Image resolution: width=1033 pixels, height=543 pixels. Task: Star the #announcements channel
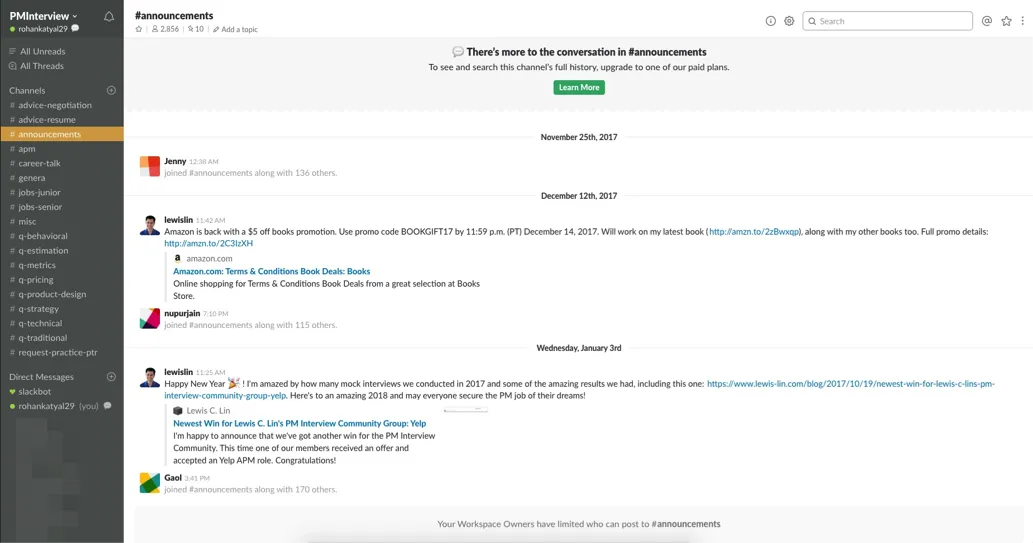coord(139,29)
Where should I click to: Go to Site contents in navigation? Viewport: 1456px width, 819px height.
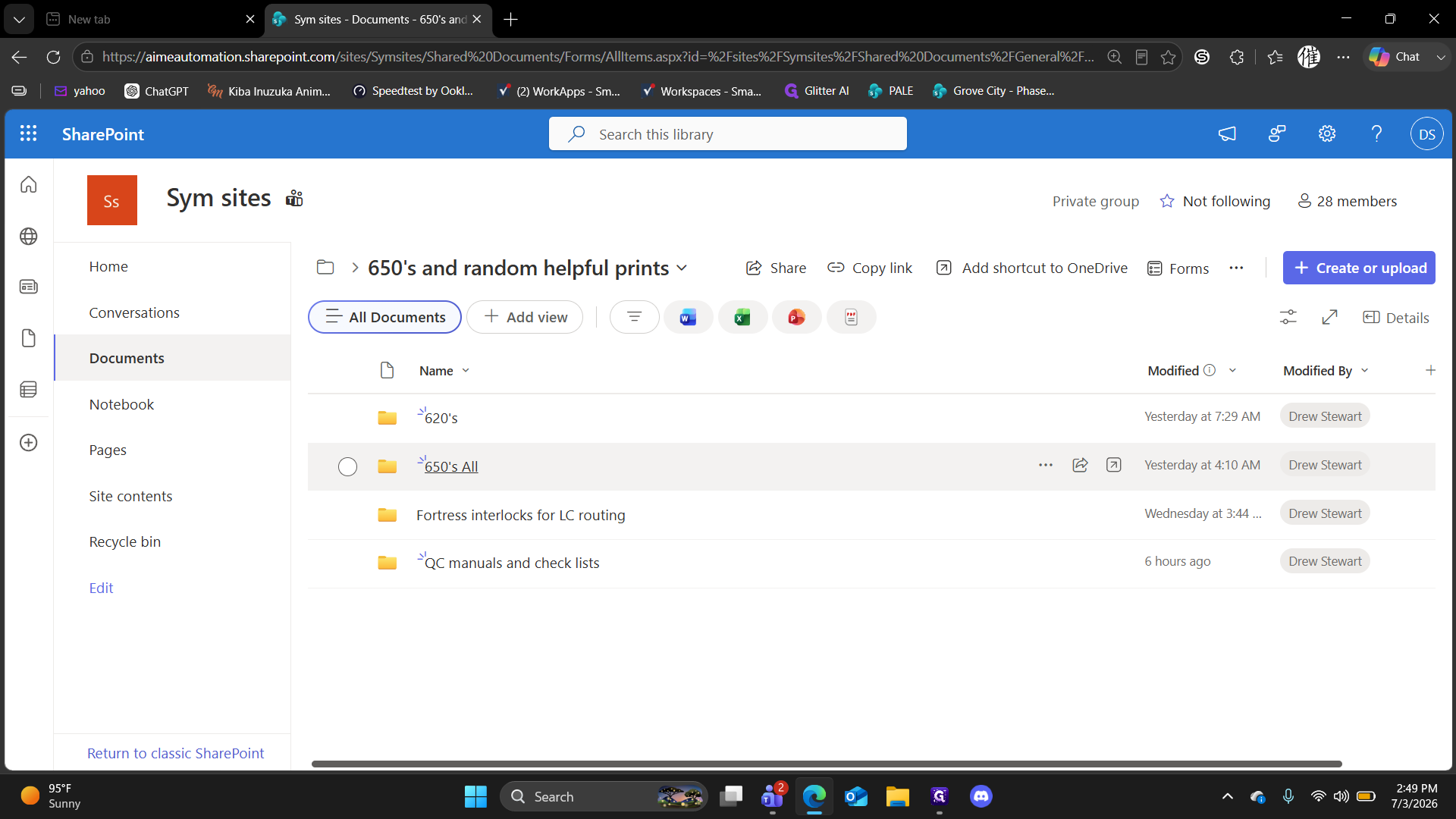click(130, 496)
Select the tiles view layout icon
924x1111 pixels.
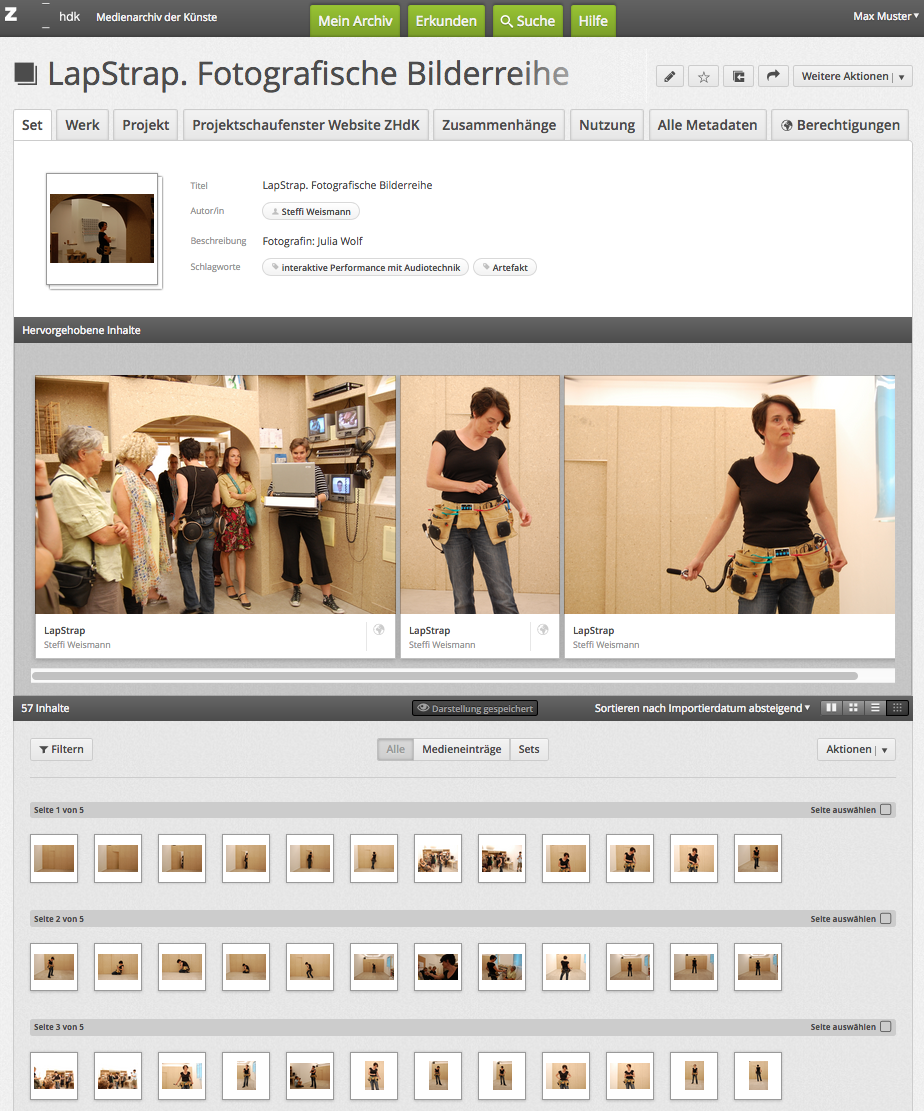pos(831,708)
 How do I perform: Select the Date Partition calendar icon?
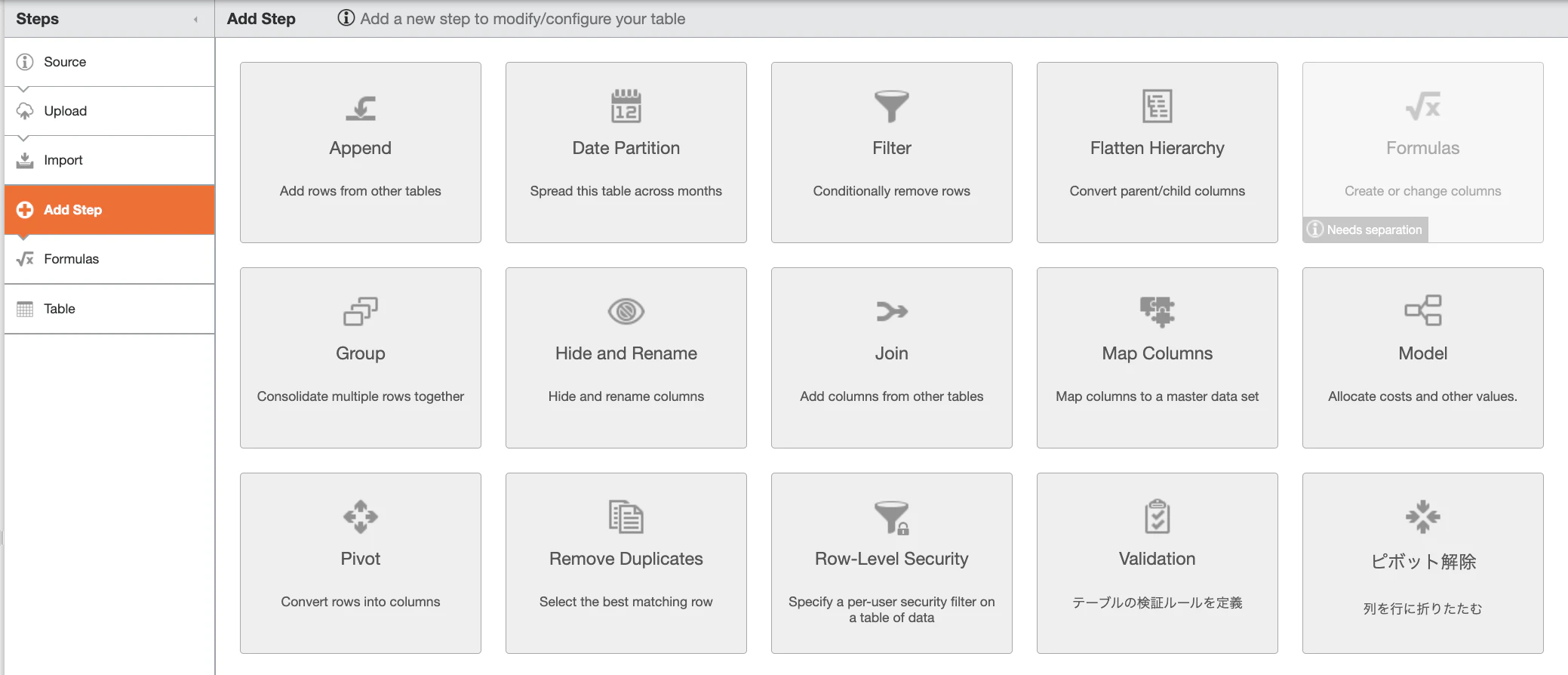tap(626, 106)
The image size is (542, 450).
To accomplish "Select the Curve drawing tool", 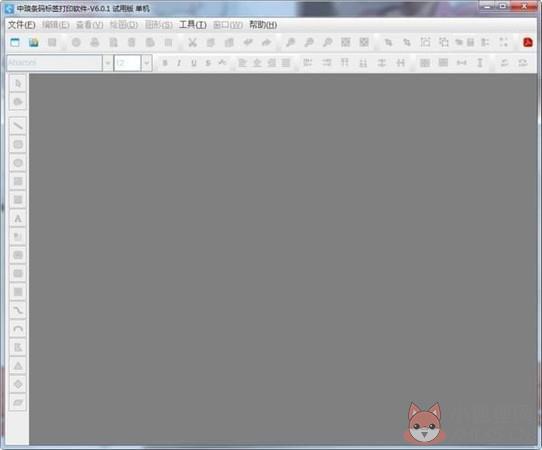I will click(x=18, y=310).
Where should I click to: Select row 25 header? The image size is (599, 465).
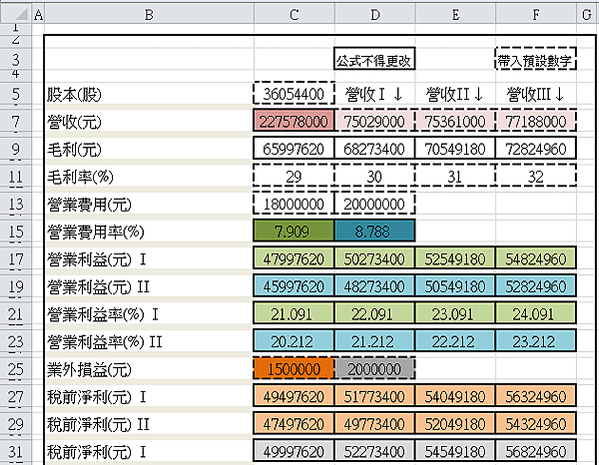click(x=16, y=369)
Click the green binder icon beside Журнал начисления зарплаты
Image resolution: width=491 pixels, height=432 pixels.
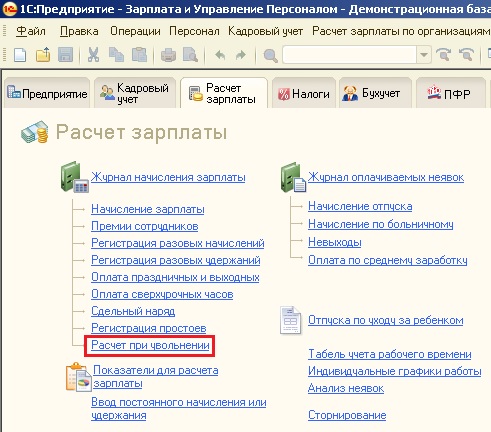pyautogui.click(x=74, y=177)
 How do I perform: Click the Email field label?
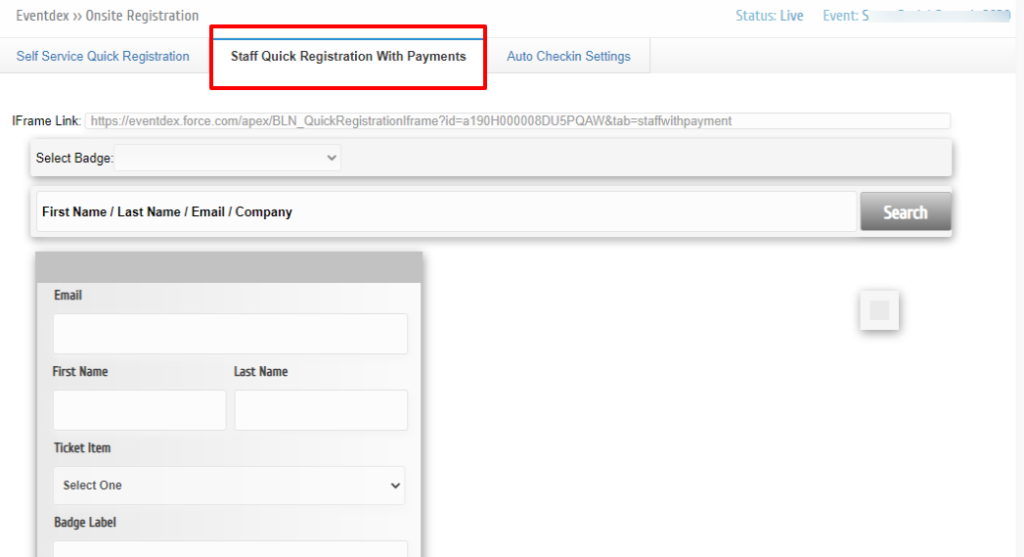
++++++
▶ **Prompt**: Copy out each line of the items above that contains the string "resolution", treating uppercase and lowercase letters as distinct.

▶ **The solution**:
Image resolution: width=1033 pixels, height=543 pixels. Task: Star the #announcements channel
Image resolution: width=491 pixels, height=432 pixels.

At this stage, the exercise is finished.